Boulder Creek Watershed MapThe Critical Zone is the permeable near-surface layer of the Earth extending vertically from the top of the vegetation canopy to the base of groundwater. It is where organisms, rock, soil, water, and air all interact and where life is sustained. The Critical Zone provides many important services including those related to water quality and food production. Boulder Creek Critical Zone Observatory (CZO) is one of ten CZOs established by the National Science Foundation to study how geological, physical, chemical and biological processes and their couplings govern critical zone dynamics. The Boulder Creek CZO extends from the western edge of the Great Plains at ~1460 m (4800 feet) to the crest of the Front Range of the Rocky Mountains at ~4120 m (13,500 feet).
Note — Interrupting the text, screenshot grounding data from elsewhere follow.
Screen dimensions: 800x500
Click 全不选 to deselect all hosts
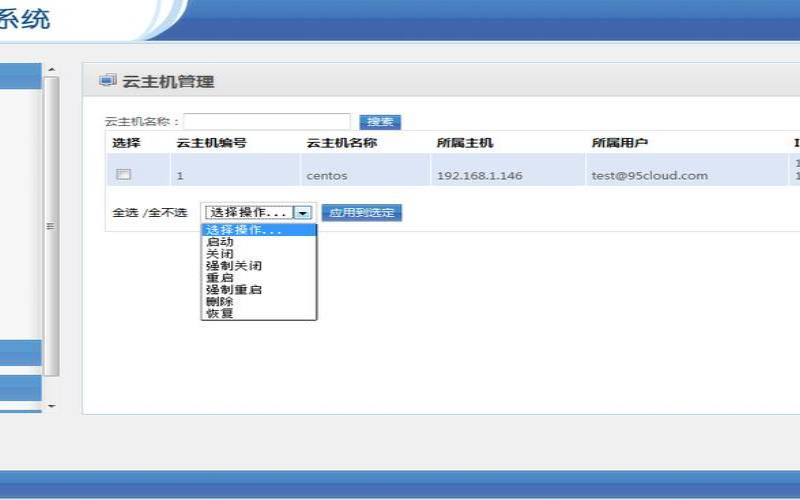161,213
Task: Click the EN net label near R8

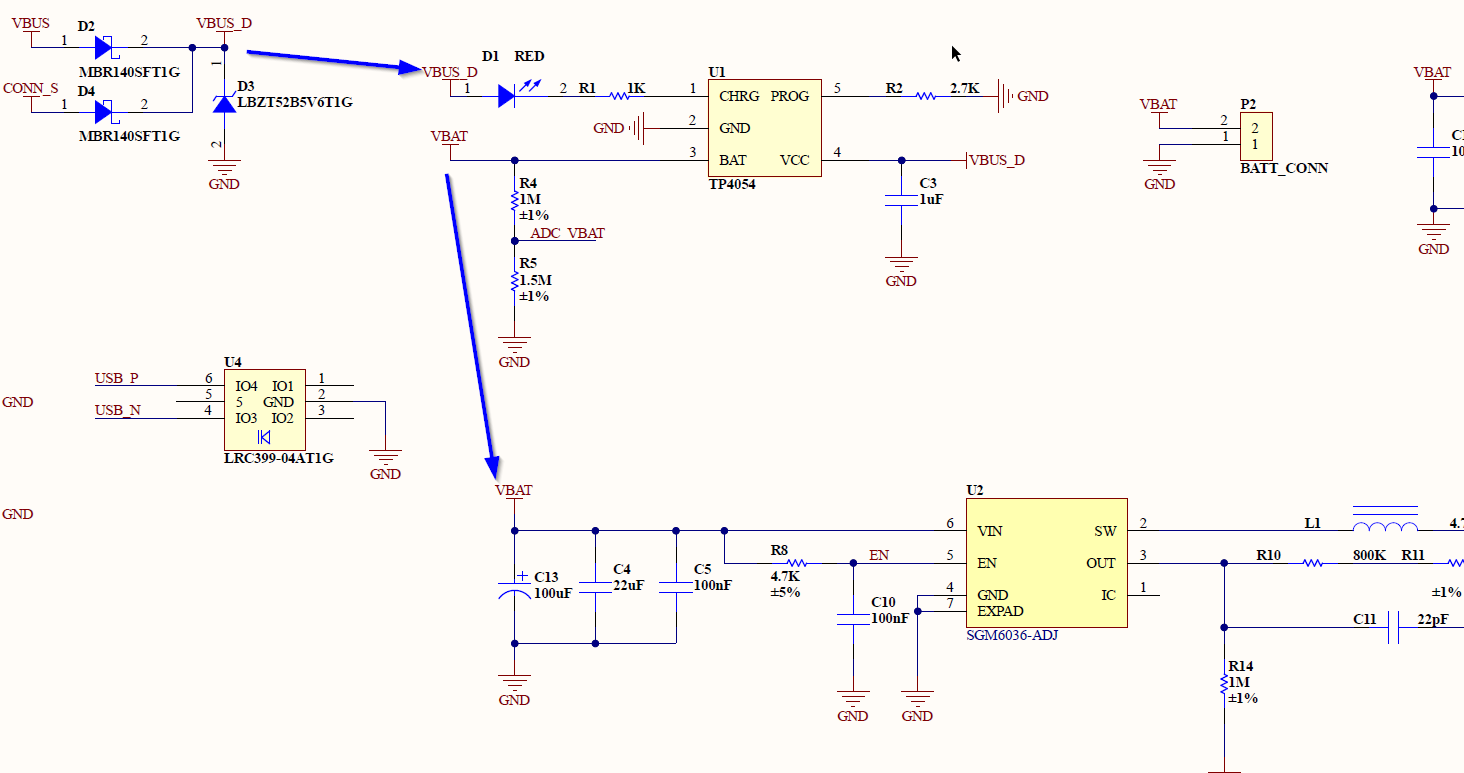Action: click(878, 554)
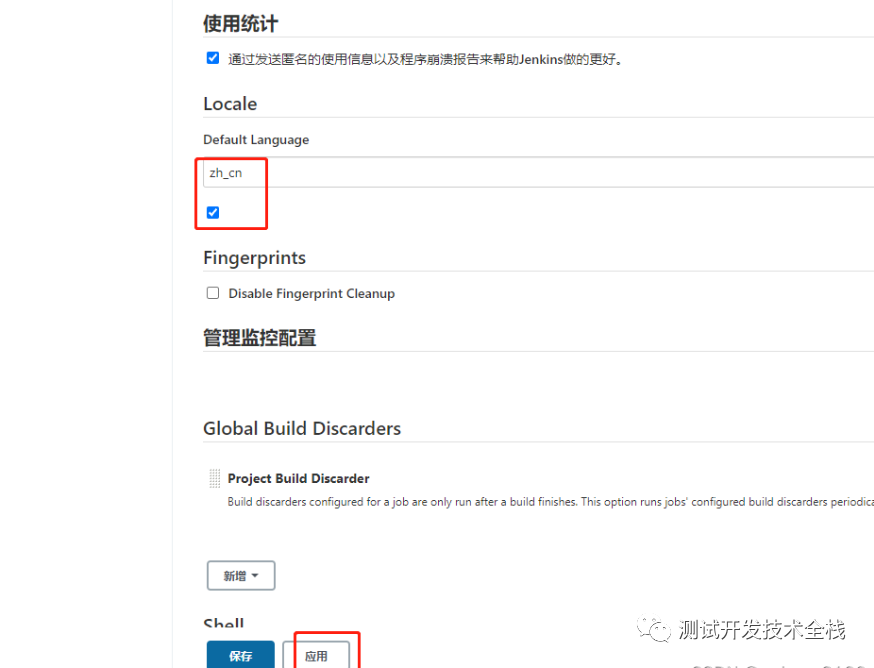Toggle the anonymous usage statistics checkbox

(212, 58)
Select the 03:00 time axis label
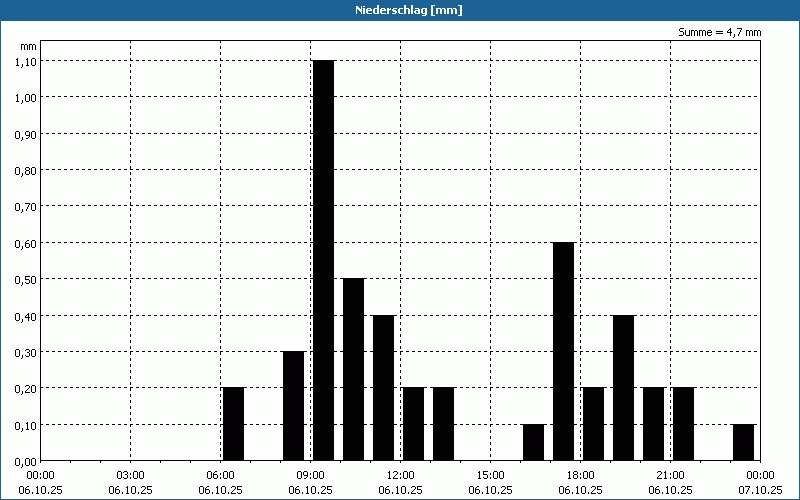Image resolution: width=800 pixels, height=500 pixels. [x=130, y=475]
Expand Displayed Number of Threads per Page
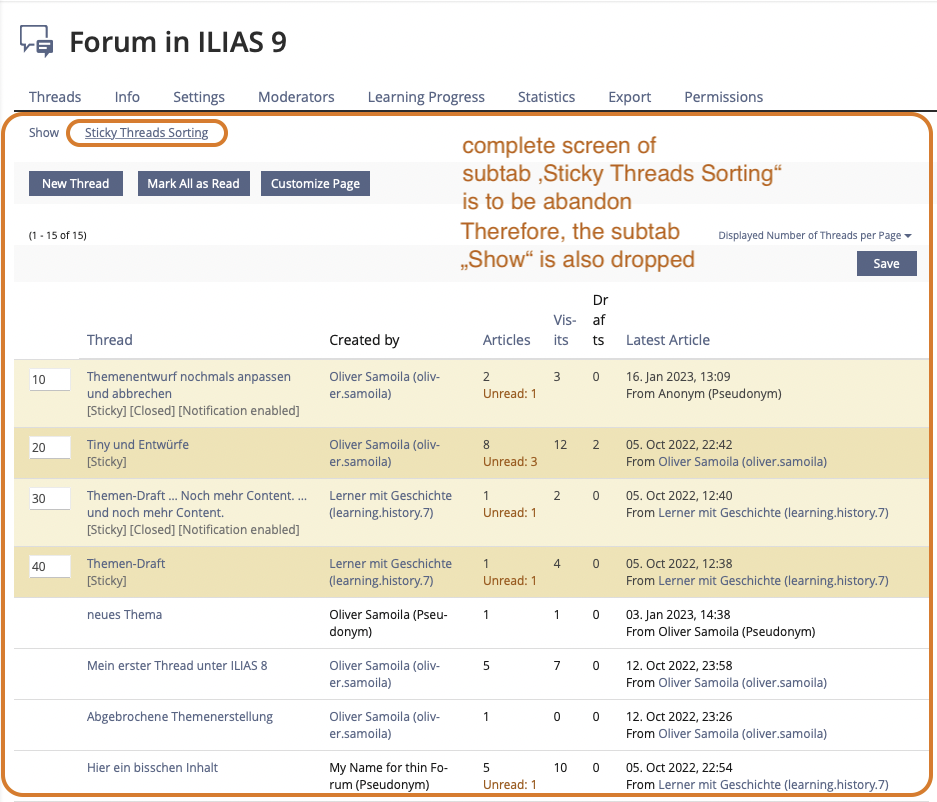The width and height of the screenshot is (937, 802). 814,236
Strong gradients in climate and ecosystems (plains, foothills, montane, subalpine, and alpine), and differing geology and erosional histories makes the Front Range a natural laboratory to study many aspects of critical zone dynamics.

CWEST Participants: Suzanne Anderson (lead investigator), Bob Anderson, Holly Barnard, Alex Blum, Diane McKnight, Noah Molotch, Sheila Murphy, Hari Rajaram and David Barnard

Boulder Creek CZO Website


Collaborative Research: wildfire impacts on water quality

September 2010, a fire in Fourmile Canyon, Colorado burned 6,400 acres in the Boulder Creek watershed. The USGS and Boulder Creek CZO collaborated to investigate the impacts of the wildfire on water quality. Research about such impacts can be challenging because high-frequency sampling is needed to understand links between landscape and stream chemistry, but many wildfires occur in remote locations that are difficult to instrument and visit frequently. However, because of the proximity of this fire to the USGS and the University of Colorado, USGS researchers Sheila Murphy and Jeff Writer were able to perform an in-depth study of the aftermath of this wildfire. They found that high-intensity convective storms, in particular, caused significant differences in discharges and water quality emanating from burned vs. unburned locations, and the impact persisted for 3 years post-wildfire. Discharges increased by as much as 80-fold at stream sites flowing through burned areas as compared to 0.4-fold at unburned sites. Substantial increases in turbidity, total suspended solids, dissolved organic carbon, and nutrient levels were also observed in waters draining burned areas. The greatest impact on water quality and the aquatic ecosystem was not the wildfire itself, but during storm events that occurred many months and years post-wildfire.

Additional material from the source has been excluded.